Addressing this infrastructure deficit estimated to grow to US$15 trillion by 2040 by the World Economic Forum in a post-Covid-19 world will require a massive effort.

China’s Belt and Road Initiative was well received in the global south in the beginning, as traditional donors in the West had moved away from physical infrastructure support due to the riskiness of projects. The initiative quickly received praise from host governments for both its neutrality in domestic affairs and speed in fulfilling projects.

It was also criticized for the lack of transparency and local involvement in the projects.
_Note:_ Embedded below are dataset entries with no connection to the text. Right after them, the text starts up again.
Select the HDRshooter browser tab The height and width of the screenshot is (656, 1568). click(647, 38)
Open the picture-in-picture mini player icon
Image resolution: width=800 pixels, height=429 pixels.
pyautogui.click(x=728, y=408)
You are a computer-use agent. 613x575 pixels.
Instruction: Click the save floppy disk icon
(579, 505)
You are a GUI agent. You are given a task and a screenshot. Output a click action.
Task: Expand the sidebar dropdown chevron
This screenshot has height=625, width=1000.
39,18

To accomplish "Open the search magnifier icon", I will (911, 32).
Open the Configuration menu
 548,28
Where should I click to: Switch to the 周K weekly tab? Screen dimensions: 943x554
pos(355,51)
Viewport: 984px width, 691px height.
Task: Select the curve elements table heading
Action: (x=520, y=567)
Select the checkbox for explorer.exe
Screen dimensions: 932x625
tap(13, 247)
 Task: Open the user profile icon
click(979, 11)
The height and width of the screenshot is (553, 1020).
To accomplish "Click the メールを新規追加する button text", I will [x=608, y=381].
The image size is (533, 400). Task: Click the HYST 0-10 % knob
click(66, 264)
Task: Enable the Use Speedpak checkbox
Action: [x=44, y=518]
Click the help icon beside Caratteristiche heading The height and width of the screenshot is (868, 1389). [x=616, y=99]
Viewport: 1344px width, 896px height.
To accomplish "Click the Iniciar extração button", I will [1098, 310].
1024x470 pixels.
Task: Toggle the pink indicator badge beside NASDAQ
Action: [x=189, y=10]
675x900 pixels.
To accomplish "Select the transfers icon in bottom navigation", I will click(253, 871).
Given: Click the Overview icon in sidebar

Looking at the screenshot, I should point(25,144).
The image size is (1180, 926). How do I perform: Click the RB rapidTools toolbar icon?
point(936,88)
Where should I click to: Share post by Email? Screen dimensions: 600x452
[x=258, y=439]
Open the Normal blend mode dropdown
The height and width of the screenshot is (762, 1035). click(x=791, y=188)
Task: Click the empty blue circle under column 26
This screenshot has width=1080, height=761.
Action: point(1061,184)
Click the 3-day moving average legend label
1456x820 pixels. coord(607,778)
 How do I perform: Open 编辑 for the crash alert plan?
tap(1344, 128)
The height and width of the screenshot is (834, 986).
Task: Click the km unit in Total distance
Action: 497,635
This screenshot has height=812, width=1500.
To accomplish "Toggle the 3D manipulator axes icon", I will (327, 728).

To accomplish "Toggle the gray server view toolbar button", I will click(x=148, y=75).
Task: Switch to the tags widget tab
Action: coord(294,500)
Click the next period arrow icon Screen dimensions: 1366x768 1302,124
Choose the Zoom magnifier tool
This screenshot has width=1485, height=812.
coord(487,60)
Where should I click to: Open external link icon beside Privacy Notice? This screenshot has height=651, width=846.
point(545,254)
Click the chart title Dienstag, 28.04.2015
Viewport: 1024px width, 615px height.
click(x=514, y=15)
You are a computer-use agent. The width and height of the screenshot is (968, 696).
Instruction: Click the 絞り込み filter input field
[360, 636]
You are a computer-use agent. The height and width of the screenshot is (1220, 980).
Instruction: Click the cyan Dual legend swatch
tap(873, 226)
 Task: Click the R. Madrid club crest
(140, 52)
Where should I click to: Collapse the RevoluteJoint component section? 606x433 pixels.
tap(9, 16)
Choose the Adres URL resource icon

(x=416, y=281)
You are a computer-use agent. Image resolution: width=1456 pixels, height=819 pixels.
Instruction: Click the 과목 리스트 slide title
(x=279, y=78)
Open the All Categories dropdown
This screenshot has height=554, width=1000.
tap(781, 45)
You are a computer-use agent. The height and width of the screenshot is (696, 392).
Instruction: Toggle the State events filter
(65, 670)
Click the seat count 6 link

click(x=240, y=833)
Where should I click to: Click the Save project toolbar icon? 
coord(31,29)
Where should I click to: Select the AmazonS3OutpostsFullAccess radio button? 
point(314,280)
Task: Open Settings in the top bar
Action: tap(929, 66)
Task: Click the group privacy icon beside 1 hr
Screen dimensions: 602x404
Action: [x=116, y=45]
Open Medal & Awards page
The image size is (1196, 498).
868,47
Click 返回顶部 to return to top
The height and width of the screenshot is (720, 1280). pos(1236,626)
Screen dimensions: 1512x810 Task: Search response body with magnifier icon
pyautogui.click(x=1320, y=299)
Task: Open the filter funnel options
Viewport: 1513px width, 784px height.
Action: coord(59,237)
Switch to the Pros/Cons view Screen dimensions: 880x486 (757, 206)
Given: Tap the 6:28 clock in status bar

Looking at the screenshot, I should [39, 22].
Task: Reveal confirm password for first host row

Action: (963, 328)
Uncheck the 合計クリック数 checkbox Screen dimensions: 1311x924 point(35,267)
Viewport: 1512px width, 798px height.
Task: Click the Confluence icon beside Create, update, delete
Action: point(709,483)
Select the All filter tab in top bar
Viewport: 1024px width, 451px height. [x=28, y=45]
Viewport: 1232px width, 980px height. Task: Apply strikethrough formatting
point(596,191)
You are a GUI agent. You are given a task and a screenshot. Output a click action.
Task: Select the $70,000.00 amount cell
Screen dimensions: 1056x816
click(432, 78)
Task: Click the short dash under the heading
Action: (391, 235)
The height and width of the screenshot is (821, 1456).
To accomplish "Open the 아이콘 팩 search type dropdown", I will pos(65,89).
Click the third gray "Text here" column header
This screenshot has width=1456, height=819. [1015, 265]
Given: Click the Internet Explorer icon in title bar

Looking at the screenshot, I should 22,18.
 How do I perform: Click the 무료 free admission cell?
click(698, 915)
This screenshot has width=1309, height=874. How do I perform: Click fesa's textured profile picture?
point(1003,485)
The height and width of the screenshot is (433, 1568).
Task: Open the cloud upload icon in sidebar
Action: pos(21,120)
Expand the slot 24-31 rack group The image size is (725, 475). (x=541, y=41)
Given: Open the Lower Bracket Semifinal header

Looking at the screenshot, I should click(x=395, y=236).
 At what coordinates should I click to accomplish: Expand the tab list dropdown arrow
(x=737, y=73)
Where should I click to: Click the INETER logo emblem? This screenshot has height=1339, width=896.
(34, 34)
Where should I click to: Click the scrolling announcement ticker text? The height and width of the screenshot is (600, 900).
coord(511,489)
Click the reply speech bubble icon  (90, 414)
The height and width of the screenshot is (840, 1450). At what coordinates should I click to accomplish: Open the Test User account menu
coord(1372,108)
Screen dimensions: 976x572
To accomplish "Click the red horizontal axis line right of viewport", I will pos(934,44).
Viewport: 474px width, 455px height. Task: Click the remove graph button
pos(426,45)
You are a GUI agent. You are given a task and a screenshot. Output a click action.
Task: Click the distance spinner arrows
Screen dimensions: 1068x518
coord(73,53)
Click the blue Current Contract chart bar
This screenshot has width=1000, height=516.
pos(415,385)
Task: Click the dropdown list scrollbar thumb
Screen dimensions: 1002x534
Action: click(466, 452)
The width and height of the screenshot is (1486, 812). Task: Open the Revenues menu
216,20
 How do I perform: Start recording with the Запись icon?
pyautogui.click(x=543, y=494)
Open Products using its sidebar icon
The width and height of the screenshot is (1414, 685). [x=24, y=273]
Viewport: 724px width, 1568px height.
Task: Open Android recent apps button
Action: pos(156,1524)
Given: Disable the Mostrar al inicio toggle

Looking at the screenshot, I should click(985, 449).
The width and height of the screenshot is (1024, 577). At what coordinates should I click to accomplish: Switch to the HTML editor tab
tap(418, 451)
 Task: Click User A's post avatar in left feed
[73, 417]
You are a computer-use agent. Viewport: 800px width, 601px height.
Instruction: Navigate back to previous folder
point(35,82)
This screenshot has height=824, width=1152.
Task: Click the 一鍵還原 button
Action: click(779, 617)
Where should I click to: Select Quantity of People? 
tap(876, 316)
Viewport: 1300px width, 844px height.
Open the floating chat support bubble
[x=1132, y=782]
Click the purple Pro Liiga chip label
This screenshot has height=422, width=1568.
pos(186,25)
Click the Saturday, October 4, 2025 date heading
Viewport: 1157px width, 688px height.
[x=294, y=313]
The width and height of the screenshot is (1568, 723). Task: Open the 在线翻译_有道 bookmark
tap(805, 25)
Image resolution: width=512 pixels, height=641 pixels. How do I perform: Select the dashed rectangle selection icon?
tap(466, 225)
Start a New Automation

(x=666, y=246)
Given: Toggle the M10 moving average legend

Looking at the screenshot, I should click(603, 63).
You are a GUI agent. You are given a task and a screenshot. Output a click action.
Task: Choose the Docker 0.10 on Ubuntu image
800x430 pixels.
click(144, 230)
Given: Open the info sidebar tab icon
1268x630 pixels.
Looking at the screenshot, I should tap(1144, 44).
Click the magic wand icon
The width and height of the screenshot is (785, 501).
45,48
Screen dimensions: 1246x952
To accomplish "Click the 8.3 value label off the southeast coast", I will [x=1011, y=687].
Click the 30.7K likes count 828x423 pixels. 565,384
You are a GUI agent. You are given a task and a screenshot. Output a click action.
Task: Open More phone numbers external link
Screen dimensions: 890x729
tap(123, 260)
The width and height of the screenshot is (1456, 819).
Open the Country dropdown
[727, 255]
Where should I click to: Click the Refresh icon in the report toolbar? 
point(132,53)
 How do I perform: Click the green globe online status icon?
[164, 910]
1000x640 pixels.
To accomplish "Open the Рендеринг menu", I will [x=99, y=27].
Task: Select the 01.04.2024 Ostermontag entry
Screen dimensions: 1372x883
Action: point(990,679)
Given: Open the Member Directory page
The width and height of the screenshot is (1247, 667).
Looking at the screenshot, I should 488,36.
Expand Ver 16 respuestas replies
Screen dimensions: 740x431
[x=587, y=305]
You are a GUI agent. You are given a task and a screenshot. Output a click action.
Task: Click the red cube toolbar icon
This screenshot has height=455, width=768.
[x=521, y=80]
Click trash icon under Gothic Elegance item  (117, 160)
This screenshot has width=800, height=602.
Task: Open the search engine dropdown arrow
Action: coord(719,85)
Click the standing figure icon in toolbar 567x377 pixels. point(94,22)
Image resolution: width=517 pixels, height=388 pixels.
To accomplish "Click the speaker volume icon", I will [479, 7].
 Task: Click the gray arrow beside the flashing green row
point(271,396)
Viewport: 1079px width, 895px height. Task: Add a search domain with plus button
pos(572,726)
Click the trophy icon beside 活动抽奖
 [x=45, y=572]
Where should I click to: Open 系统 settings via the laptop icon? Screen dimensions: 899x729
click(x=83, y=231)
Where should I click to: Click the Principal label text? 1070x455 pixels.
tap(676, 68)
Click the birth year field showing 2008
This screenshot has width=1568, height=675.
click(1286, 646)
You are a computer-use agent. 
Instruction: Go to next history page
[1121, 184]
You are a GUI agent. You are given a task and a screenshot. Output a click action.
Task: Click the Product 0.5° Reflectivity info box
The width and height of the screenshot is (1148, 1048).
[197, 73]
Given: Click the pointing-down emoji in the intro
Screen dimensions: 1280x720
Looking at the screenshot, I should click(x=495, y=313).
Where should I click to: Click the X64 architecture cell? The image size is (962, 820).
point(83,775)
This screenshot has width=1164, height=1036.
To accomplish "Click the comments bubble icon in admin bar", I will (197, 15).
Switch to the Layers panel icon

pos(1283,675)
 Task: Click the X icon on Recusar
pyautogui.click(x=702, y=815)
In the West, the initiative is largely perceived as a geopolitical strategy to control trade lanes.

A backlash was to be expected, and European and American infrastructure and connectivity strategies have been forming in response. The European Union’s connectivity strategy and bilateral connectivity partnerships with Japan and India, and the American Blue Dot Network represent challenges and alternatives to the Belt and Road Initiative.

The Blue Dot Network attempts to shape the standards of global infrastructure while Europe’s connectivity strategy promises infrastructure projects that are more transparent, more sustainable, and in real partnership with host countries.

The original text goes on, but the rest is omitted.